- Nissan and Mitsubishi shares tumbled in Tokyo after chairman Carlos Ghosn was arrested and as Tokyo prosecutors said he reported only half of his R1.2 billion in earnings.
- French President Emmanuel Macron said the state would be "vigilant" in encouraging stability at Renault, while French ministers said they will push for interim governance. Nissan ousted him on Monday.
- Ghosn could face up to 10 years in prison in Japan, a fine of up to ¥10 million, or both.
- Follow the share prices of Renault, Nissan and Mitsubishi Motors at Markets Insider.
It's all getting worse for Carlos Ghosn.
Prosecutors in Japan allege the Renault-Nissan-Mitsubishi Alliance chairman and CEO earned a salary of about ¥10 billion (R1.2 billion) between 2011 and 2015, but reported only half of that. He was arrested Monday, and could face up to 10 years in prison, a fine of up to ¥10 million, or both.
Now, the highest members of the French government (France owns a whopping 15% stake in Renault) have piled on.
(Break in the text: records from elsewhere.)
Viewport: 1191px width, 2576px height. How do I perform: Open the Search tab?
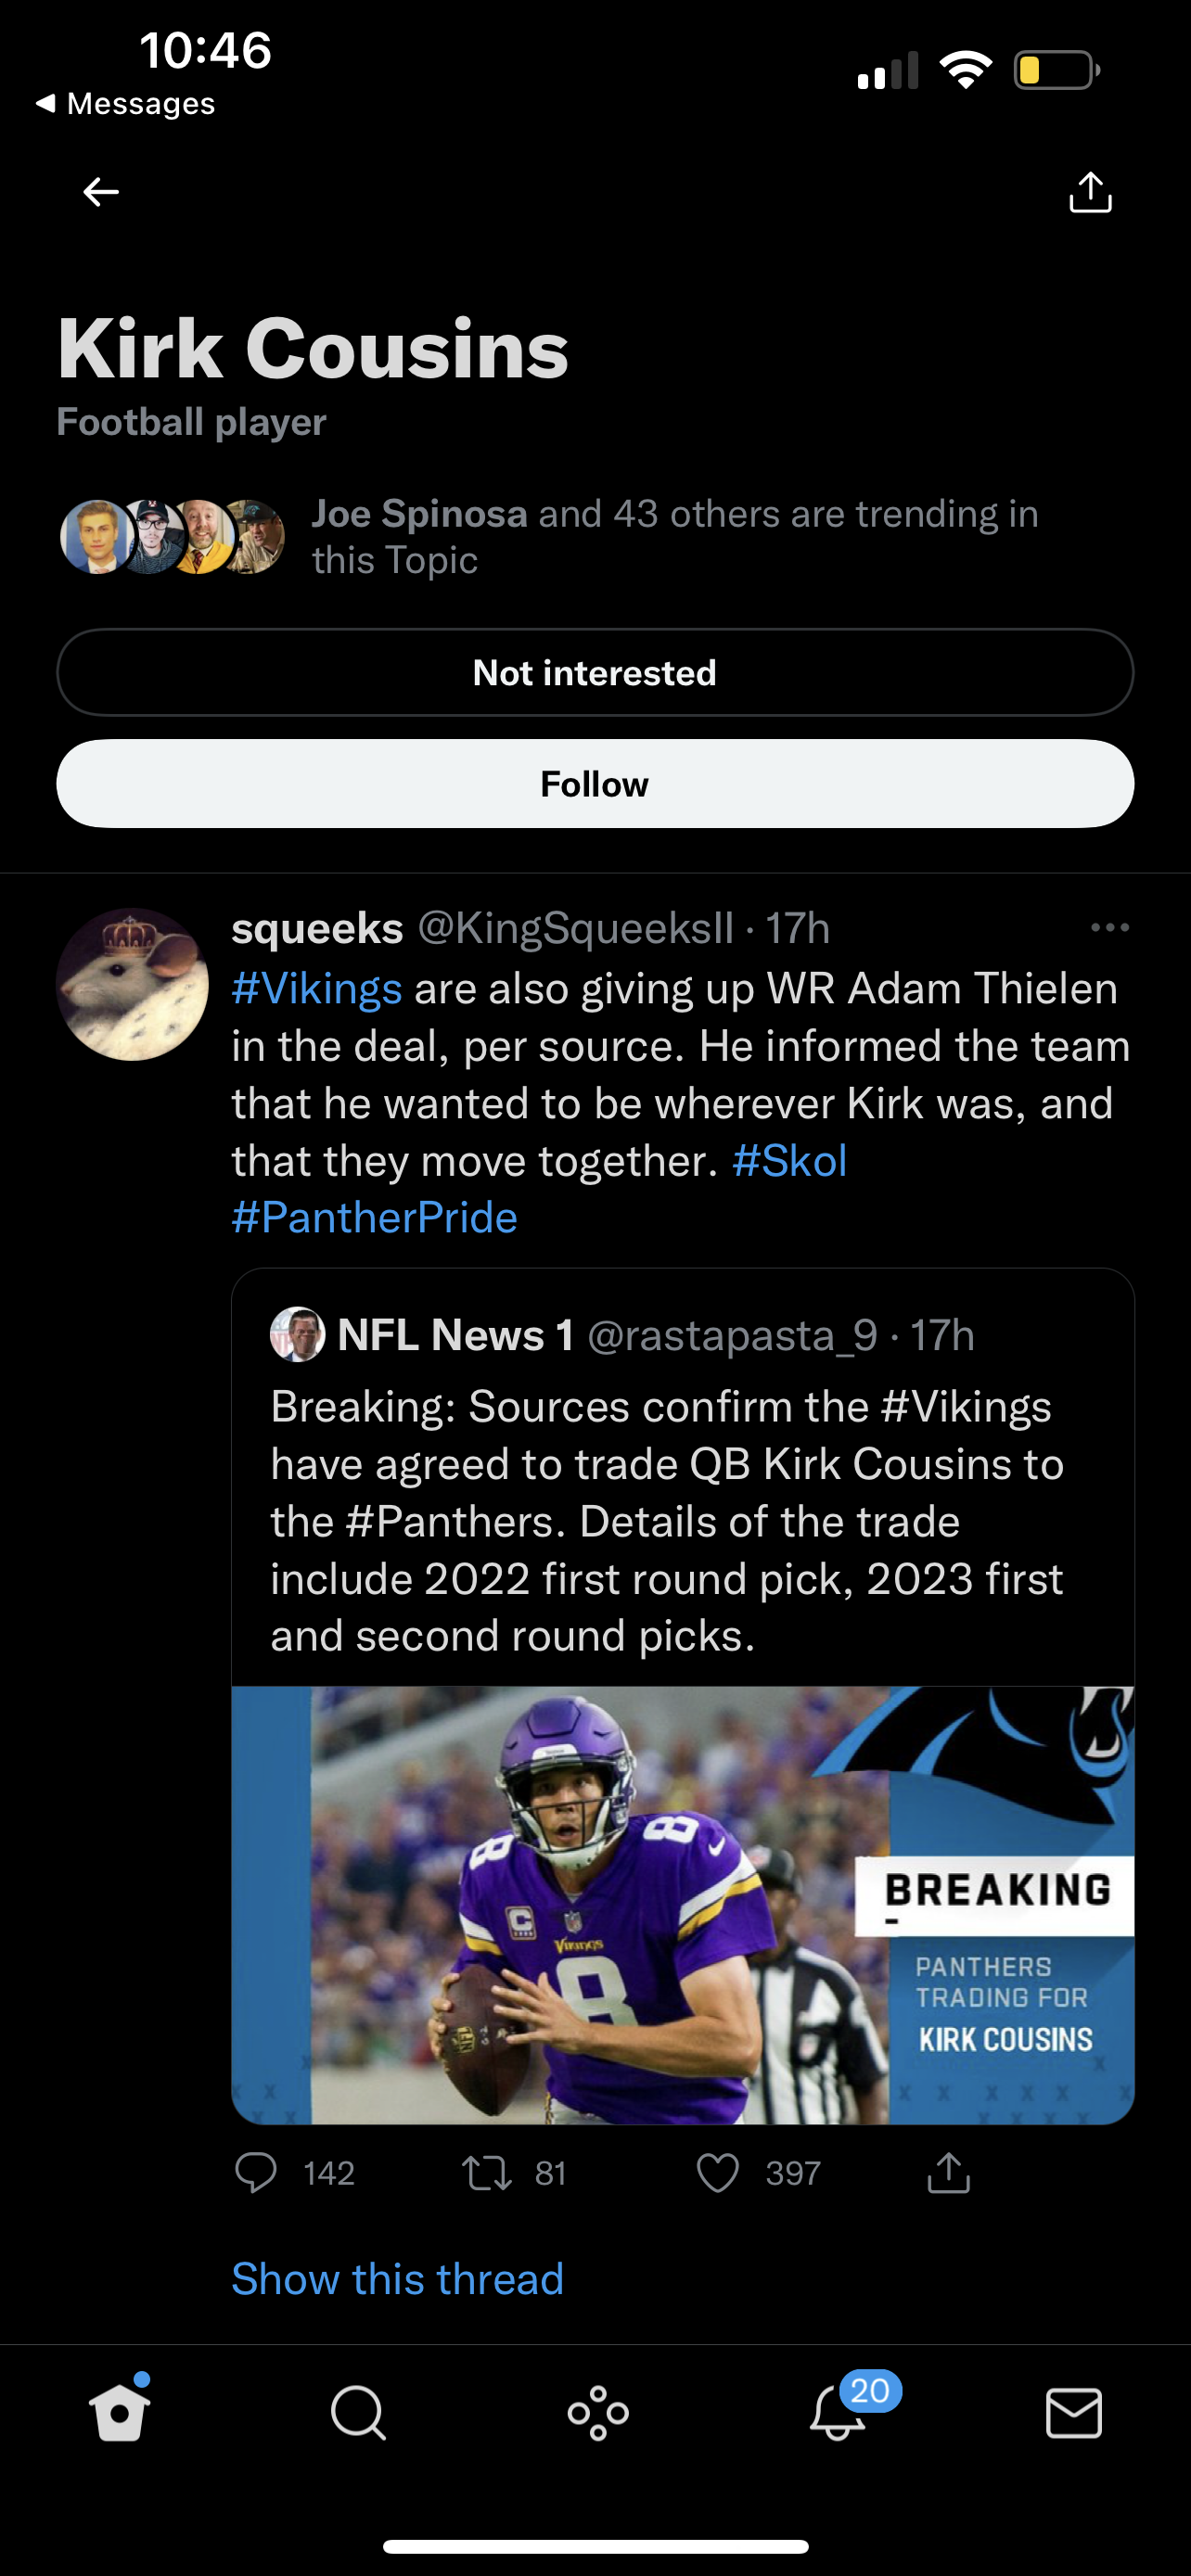point(358,2412)
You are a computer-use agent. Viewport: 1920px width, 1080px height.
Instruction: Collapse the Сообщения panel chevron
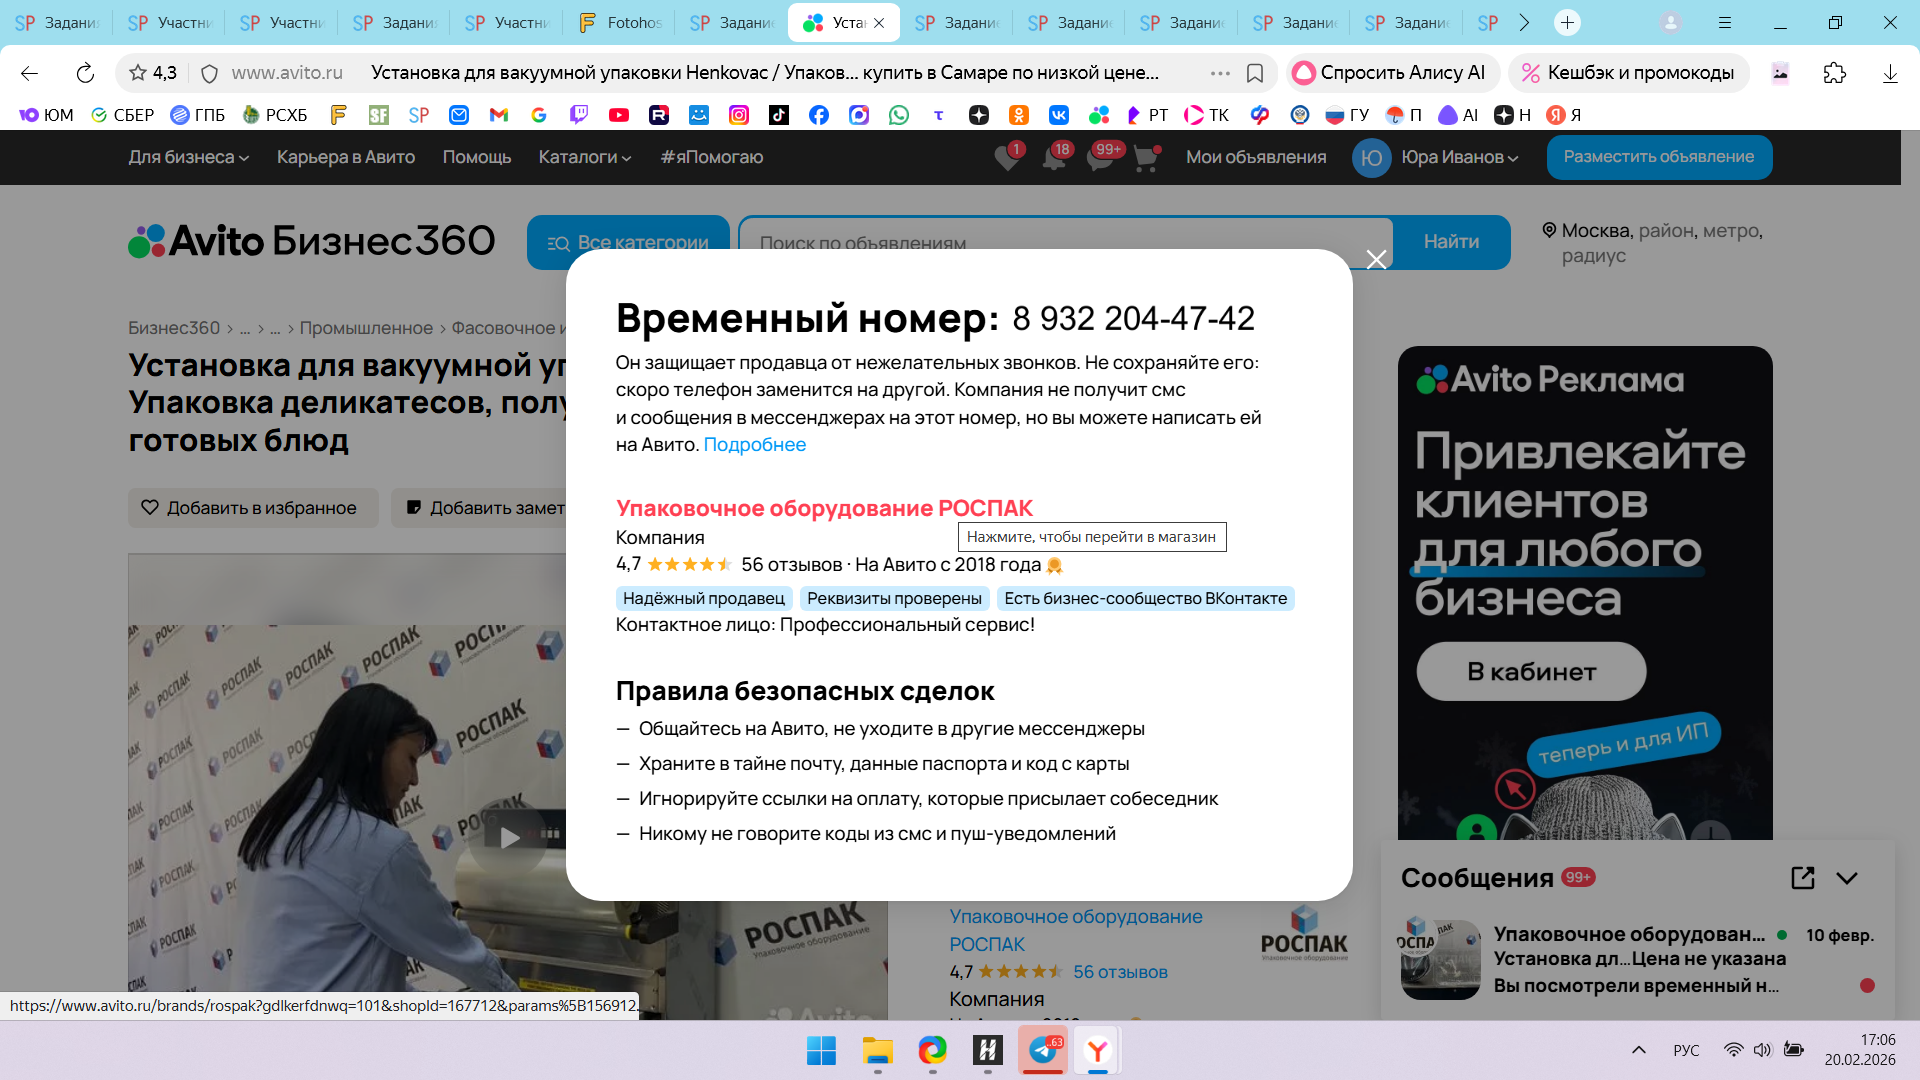tap(1847, 878)
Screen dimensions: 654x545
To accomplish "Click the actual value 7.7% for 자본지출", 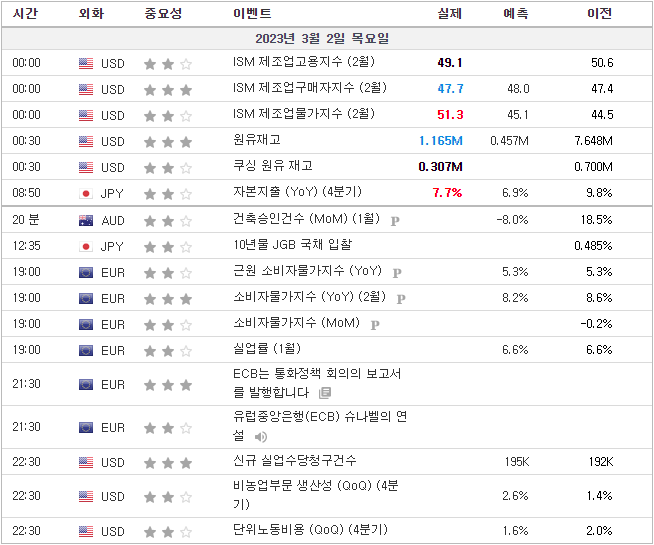I will click(447, 193).
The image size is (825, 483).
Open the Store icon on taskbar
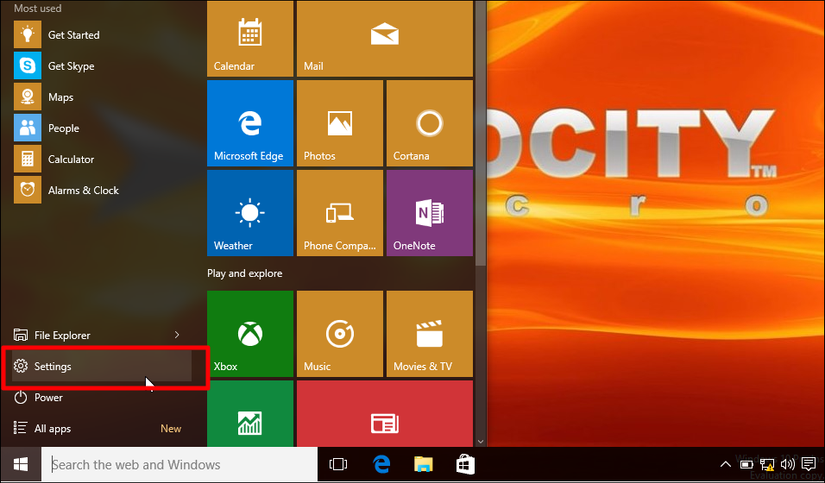point(465,464)
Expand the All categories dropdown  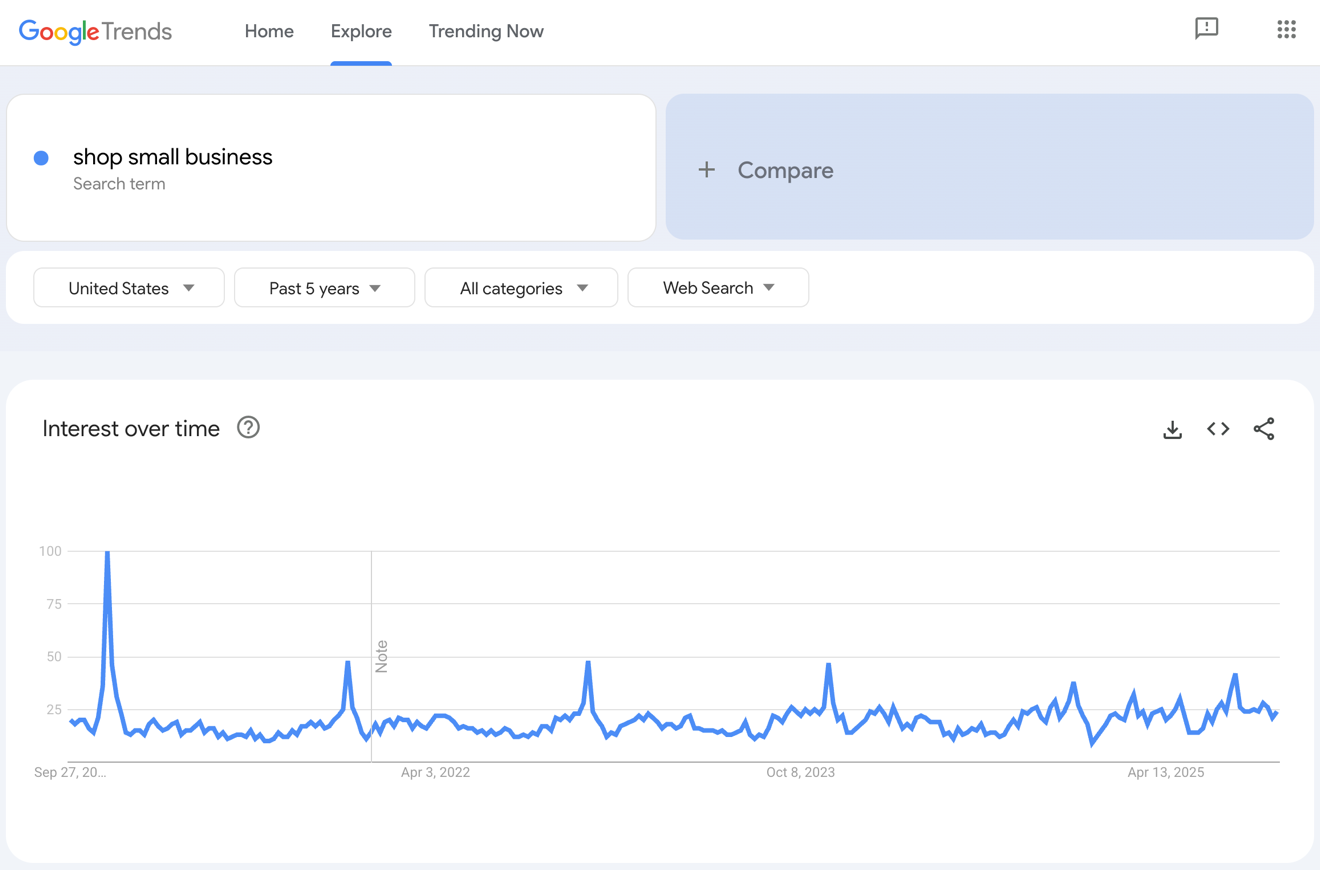pos(521,287)
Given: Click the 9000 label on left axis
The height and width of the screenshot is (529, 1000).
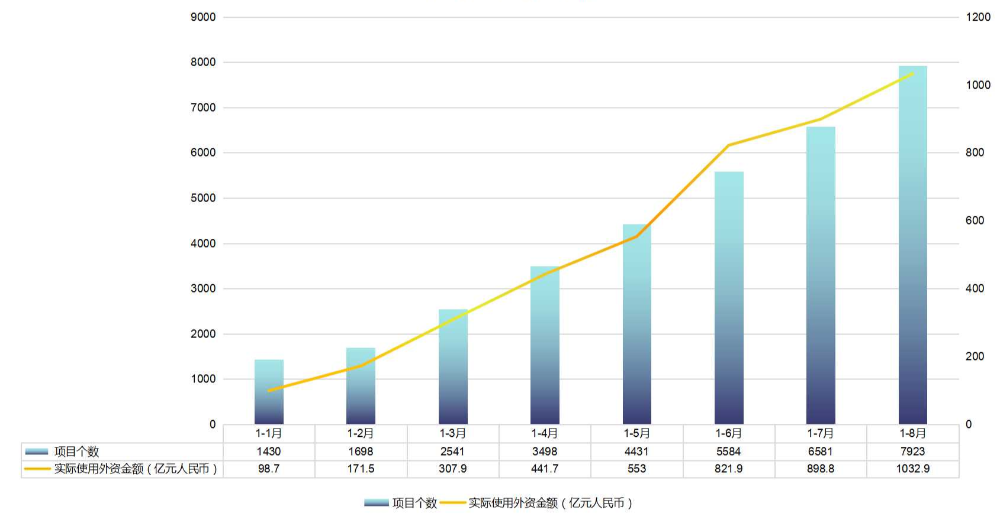Looking at the screenshot, I should coord(203,17).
"The state as a shareholder will be extremely vigilant to the stability of the alliance and the group," French President Emmanuel Macron said on Monday. France's Finance Minister, Bruno Le Maire, told France Info that he would push for interim governance at the carmaker. Renault said executives would meet imminently to discuss the incident.
The debacle has called into question the future of the world's biggest car alliance without the veteran executive at the helm. Investors have showed concern: After Renault shares reached a four-year low on Monday, Nissan and Mitsubishi Motors followed suit, tumbling in Tokyo trading. Renault fell for a second day, and is down 3.1% in Paris trading on Tuesday.
Renault-Nissan-Mitsubishi have had a strategic partnership since 1999 with Ghosn acting as chairman of all three companies as well as being CEO at Renault. It was a car-making powerhouse: the alliance sold more than 10.6 million cars in 2017, the most of any automaker in the world.
Brazil-born Ghosn, 64, was arrested in Tokyo following allegations of misconduct with claims that he underreported his salary with the help of fellow director Greg Kelly. Japanese broadcaster NHK also said Nissan paid tens of millions of dollars towards his residences in various global cities, while paying hundreds of thousands towards his family vacations.
Ghosn stepped down as CEO of Nissan in 2017. Renault's shares, already battered by the US-China trade war, are down about 30% this year.
"Nissan deeply apologizes for causing great concern to our shareholders and stakeholders," the company Monday.
Renault declined to comment to Business Insider on Tuesday.